That’s also true.  But this is not China or the old Soviet Union.  The United States should be the one place on the planet where even a devastating terror strike by Al Qaeda is unable to shake the foundations of the government, which is grounded in the rule of law, the separation of powers and a constitution that guarantees the fundamental rights of the citizenry.

A group of former government officials and law professors from some of the nation’s most distinguished universities sent a letter to Congressional leaders on Monday expressing their deep concern about the president’s domestic spying program.  They said:

“Although the program’s secrecy prevents us from being privy to all of its details, the Justice Department’s defense of what it concedes was secret and warrantless electronic surveillance of persons within the United States fails to identify any plausible legal authority for such surveillance.  Accordingly, the program appears on its face to violate existing law.”

Among those who signed the letter were William Sessions, the former F.B.I. director, and Phillip Heymann, a former deputy attorney general who is now a professor at Harvard Law School.

The Congressional Research Service, a nonpartisan arm of Congress, also took issue with the administration’s defense of the warrantless eavesdropping.  Its analysts searched diligently but apparently in vain for a legal justification of the spying authorized by the president.  Their detailed report on the constitutional and statutory issues raised by the program said, “It appears unlikely that a court would hold that Congress has expressly or impliedly authorized the N.S.A. electronic-surveillance operations here under discussion.

The administration’s attempt to justify the program, the analysts said, “does not seem to be as well grounded” as the administration seems to believe.”

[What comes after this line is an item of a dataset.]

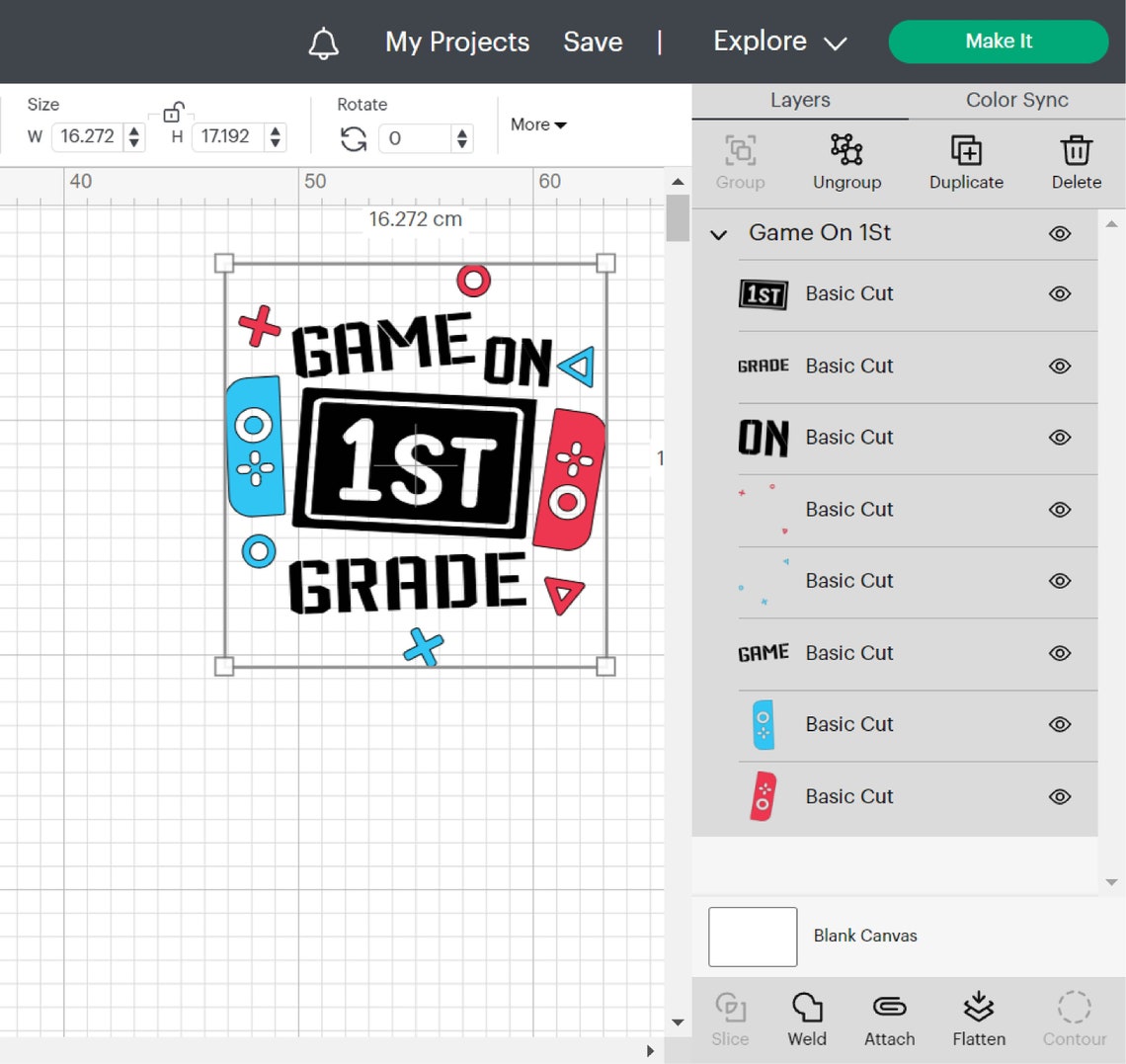Switch to the Color Sync tab
1126x1064 pixels.
point(1016,100)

I know that I am preaching to the choir by writing this.  The real question that needs to be put to the non-blogging citizenry of this country is simple:  Do you want to live under the claimed safety of a police state, or do you want the liberty and freedom guaranteed by our founders?

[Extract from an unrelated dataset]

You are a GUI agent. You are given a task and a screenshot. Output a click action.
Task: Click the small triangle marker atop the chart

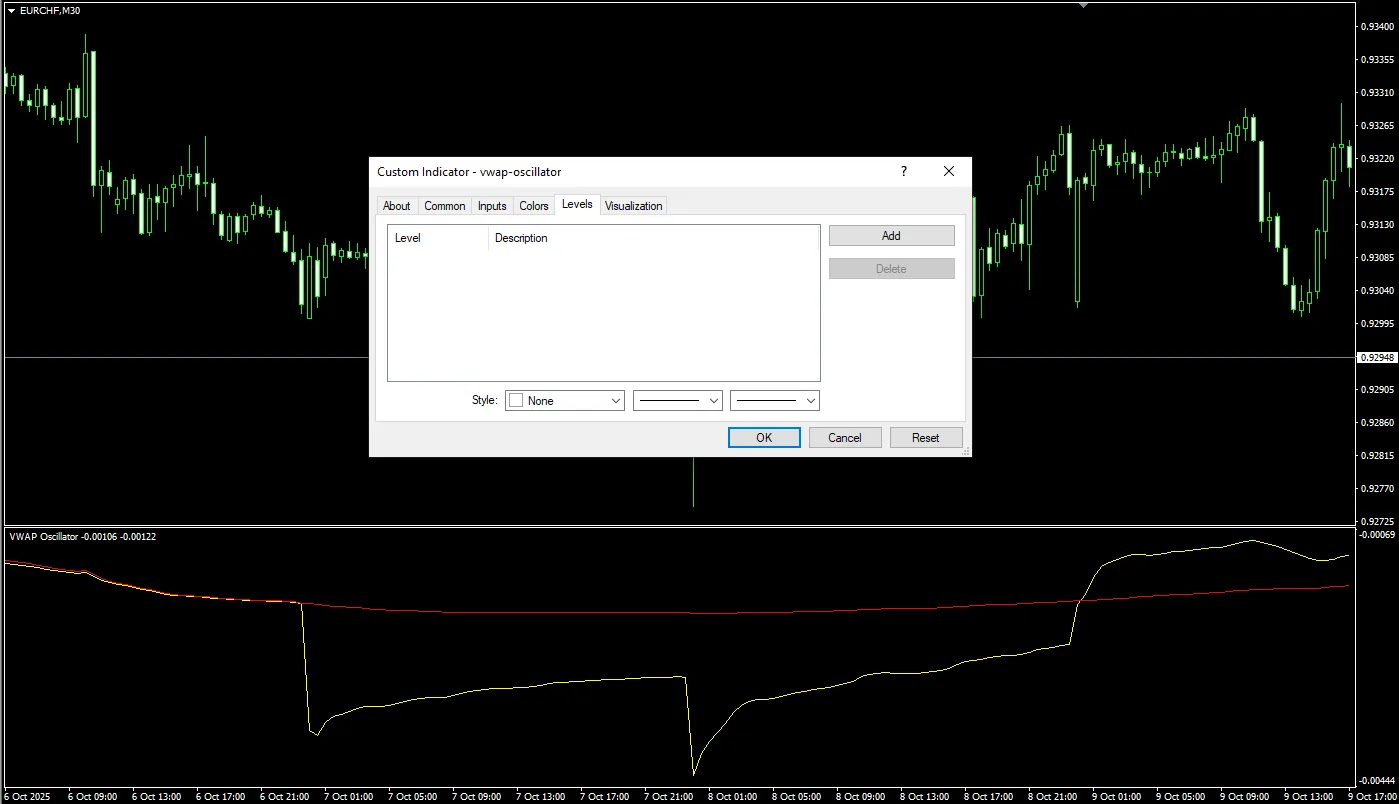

When editorialists in mainstream newspapers are calling the President a felon; when former F.B.I. directors, former Justice Department attorneys, and current law professors at the most respected colleges are writing to Congress to say that the President is acting outside the law;  when non-partisan arms of government are reporting that the President’s defense appears baseless under the law — these are calls to the citizenry as well as to Congress.  America must awake from its slumber.  We must reclaim the rule of law now.  Or we must fade from our two-hundred year dream of a government of laws free from tyranny.